Rotherham Lee By Lee Rotherham

Christopher Hall’s article on Thursday set out a useful and detailed insight into the Liberal Party’s historic views of AV. In particular, it exposed how that party has for over a century  seen it as a distraction from the real debate between the current system and PR – a tradition that is still honourably maintained by some.

Listening to an academic seminar yesterday, I was struck by another historic misconception, relating to the lessons learned not from Cowley Street’s past, but from elsewhere.

Both sides in the debate have argued about the relative complexity of AV. No have argued that it is a complicated system, which in turn threatens a need for counting machines, a suggestion incidentally endorsed in the Times letters pages by the man who used to run the London ballot. Yes have counterclaimed that it is “as easy as 1-2-3”, focusing on the process of the vote itself rather than the broader mechanics.

But the complexity issue goes much wider.

Perhaps Australia can provide some assistance here. E.J Nanson was the principal advisor and architect of the federal electoral system. Even he acknowledged that AV contained what he styled systemic and substantial voting rule inconsistencies. The fact that he would later go on to introduce the very system of which he had been sharply critical did not endear him to a number of subsequent commentators. But what was it that complicated matters?

Part of the problem lies in the machinery. If the gear stick is as easy as 1-2-3, the engine turns out to be a bit more tricky to follow. It’s what happens before and after the paper is marked that’s the real conundrum, and Australia shows us how in the form of the party lobbying underlying it.

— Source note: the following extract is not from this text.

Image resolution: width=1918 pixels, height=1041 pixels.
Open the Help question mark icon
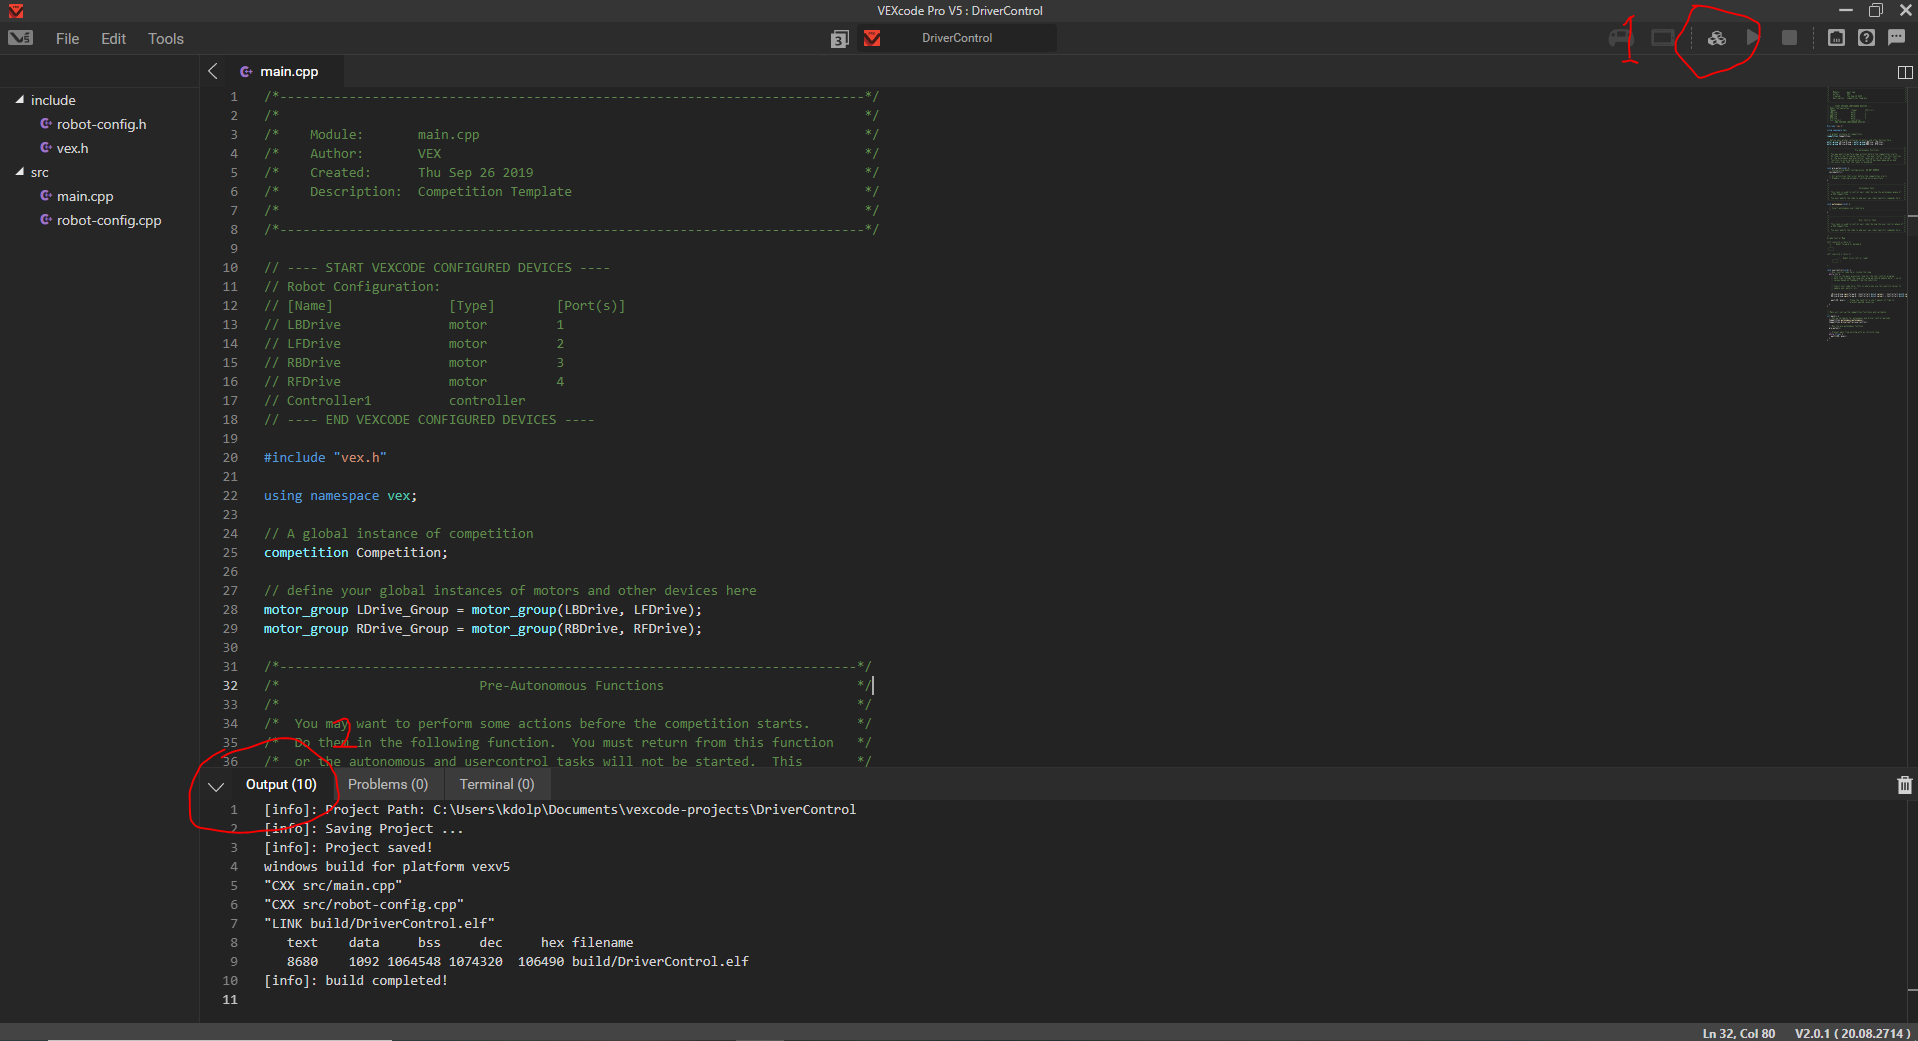coord(1866,38)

Look here, here and here and you can start to see the much deeper politics underpinning AV in practice, in the form of the how-to-vote card – the physical embodiment of tactical voting. It’s even murkier than that, because there have been infamous cases of campaigners being caught impersonating activists from other parties and handing out fake ones (see here for instance for a flavour).

So contrary to Yes predictions, AV does not end tactical voting (or clean up politics for that matter). It incorporates tactical voting directly into party politics as a standard election given. 

It may be more helpful to us if we put it into a British context. As we unfortunately discover in the chart below (which you should click to enlarge), AV does not end tactical voting in the UK either.

Av chart
In single member constituencies, people will still want to reduce the chances of their bottom choices and improve those of their top, and the political parties will be only too glad to help. Tactical voting will still exist under AV. It just becomes more frustrating for the voter to work out.

Imagine a seat where, say, the third party vote will decide the winner. The voter who fears these swing votes will, between the two remaining candidates, predominantly go to his lower preference choice over his own top choice will be incentivised to keep this candidate in play. If this swing candidate is his own second preference, that encourages a tactical vote putting his second choice over his first. In turn, as the flowchart explores, that can have some very bizarre and counterintuitive consequences.

Of course, with AV itself only making a difference in one seat in twenty, the issue will only hugely vex voters in a minority of seats. But if this paradox exists, what other unconsidered consequences of introducing the AV system will we also discover to our cost should it come into play? “Complicated” I fear isn’t the half of it.